Task statement
Write out each line of the entries exactly, starting at the first and finishing with the line that contains "View My Cart (62, 1095)".

START Available data

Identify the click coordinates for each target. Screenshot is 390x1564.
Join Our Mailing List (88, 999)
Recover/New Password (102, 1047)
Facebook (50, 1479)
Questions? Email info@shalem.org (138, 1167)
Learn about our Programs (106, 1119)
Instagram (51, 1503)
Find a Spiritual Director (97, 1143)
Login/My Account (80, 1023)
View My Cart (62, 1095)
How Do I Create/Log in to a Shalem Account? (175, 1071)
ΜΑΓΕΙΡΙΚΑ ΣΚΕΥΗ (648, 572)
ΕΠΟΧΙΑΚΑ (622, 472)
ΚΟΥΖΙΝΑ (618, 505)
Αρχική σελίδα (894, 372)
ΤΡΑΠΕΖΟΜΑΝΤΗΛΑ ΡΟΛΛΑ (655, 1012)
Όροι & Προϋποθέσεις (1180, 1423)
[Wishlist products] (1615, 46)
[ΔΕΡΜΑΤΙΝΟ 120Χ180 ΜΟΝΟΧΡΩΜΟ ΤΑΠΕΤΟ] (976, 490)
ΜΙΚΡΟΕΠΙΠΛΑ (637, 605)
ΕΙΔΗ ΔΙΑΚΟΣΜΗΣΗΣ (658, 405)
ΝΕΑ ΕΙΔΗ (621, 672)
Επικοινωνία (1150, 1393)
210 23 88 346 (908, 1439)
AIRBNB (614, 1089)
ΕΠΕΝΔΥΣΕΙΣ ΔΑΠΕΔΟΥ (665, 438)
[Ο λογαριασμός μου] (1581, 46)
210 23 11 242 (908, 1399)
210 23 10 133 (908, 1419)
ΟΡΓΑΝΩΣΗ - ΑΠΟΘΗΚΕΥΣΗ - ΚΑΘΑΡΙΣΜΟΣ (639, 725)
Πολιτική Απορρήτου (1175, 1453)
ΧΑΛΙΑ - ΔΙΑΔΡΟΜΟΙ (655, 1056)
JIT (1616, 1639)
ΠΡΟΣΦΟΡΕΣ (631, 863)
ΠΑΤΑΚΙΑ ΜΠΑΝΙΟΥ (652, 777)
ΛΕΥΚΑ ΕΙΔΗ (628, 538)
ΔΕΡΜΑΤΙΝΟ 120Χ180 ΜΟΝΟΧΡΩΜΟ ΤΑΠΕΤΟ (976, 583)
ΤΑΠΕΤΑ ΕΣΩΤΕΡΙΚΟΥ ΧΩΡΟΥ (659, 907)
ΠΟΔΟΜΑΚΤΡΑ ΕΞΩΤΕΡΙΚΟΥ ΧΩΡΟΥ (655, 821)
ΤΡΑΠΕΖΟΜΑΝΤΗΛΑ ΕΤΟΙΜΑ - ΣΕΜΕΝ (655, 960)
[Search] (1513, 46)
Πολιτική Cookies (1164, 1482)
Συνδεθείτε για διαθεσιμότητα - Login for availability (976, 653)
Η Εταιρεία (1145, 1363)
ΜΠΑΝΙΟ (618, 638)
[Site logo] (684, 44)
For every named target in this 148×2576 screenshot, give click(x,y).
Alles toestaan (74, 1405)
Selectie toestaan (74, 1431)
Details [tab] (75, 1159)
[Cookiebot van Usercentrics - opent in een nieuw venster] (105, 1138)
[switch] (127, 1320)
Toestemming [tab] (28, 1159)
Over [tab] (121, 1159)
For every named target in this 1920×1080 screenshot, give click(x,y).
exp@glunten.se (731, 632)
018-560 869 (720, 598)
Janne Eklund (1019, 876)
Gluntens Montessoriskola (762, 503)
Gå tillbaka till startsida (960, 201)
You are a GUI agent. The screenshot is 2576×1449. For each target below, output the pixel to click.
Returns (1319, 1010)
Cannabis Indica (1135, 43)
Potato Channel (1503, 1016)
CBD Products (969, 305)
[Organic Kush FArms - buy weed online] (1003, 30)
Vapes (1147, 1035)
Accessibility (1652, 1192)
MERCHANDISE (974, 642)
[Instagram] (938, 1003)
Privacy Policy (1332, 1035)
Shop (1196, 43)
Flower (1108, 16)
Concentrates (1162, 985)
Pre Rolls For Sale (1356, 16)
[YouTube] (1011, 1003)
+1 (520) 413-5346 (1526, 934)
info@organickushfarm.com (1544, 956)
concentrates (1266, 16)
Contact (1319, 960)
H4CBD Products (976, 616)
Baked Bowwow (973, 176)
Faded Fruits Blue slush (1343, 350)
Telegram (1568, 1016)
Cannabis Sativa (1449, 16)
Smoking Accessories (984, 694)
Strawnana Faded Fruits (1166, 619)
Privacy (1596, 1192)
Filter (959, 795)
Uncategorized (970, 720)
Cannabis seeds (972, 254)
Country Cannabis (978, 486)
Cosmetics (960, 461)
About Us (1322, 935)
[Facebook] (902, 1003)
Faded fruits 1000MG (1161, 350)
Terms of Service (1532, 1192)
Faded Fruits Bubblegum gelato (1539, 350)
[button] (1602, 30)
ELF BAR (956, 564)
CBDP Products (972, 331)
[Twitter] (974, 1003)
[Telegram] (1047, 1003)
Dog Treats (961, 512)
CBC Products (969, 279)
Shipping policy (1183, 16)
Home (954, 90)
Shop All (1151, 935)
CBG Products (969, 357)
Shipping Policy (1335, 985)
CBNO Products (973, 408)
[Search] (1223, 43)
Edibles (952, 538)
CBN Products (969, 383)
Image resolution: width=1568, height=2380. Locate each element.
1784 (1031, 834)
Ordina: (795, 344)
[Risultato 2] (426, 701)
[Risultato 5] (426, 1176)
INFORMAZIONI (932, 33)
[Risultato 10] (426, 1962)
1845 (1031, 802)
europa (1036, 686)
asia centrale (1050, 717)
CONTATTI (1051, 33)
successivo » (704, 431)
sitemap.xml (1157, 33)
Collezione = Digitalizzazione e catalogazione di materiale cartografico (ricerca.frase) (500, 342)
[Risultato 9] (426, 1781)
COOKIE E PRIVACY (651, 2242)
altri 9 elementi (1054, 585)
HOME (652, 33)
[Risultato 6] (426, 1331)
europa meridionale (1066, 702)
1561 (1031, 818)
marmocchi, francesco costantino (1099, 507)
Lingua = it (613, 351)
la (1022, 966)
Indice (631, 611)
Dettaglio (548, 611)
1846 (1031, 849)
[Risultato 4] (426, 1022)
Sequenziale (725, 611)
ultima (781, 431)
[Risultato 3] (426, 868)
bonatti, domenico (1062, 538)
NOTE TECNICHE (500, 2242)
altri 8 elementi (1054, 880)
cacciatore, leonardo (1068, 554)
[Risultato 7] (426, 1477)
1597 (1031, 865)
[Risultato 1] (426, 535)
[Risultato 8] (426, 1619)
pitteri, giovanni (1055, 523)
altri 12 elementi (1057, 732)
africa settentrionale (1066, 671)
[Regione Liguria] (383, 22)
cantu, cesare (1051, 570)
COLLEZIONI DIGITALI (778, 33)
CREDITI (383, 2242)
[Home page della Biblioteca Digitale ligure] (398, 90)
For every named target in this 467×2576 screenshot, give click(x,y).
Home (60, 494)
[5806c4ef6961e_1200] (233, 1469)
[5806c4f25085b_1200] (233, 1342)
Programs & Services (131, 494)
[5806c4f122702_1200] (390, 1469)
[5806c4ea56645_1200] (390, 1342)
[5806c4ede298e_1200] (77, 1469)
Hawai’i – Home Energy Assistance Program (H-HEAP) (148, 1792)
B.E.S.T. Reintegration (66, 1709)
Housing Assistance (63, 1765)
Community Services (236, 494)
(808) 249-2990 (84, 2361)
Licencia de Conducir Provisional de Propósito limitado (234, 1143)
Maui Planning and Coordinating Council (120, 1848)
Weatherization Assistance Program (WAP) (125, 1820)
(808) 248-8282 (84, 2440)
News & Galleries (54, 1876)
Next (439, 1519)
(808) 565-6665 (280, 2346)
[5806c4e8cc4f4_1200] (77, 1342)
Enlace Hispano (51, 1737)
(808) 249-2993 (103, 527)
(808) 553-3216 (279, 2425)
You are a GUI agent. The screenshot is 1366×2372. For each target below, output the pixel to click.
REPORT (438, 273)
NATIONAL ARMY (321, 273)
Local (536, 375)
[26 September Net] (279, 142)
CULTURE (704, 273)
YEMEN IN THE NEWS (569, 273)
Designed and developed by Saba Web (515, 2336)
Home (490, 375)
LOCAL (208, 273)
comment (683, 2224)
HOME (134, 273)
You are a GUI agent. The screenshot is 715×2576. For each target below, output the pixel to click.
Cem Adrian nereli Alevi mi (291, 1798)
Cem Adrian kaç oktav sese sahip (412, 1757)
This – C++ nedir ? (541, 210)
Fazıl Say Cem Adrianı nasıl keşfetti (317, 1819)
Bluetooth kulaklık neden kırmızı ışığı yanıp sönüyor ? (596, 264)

END Available data

Answer to the exercise
Identify the click coordinates for each target. Screenshot is 390x1564.
Join Our Mailing List (88, 999)
Recover/New Password (102, 1047)
Facebook (50, 1479)
Questions? Email info@shalem.org (138, 1167)
Learn about our Programs (106, 1119)
Instagram (51, 1503)
Find a Spiritual Director (97, 1143)
Login/My Account (80, 1023)
View My Cart (62, 1095)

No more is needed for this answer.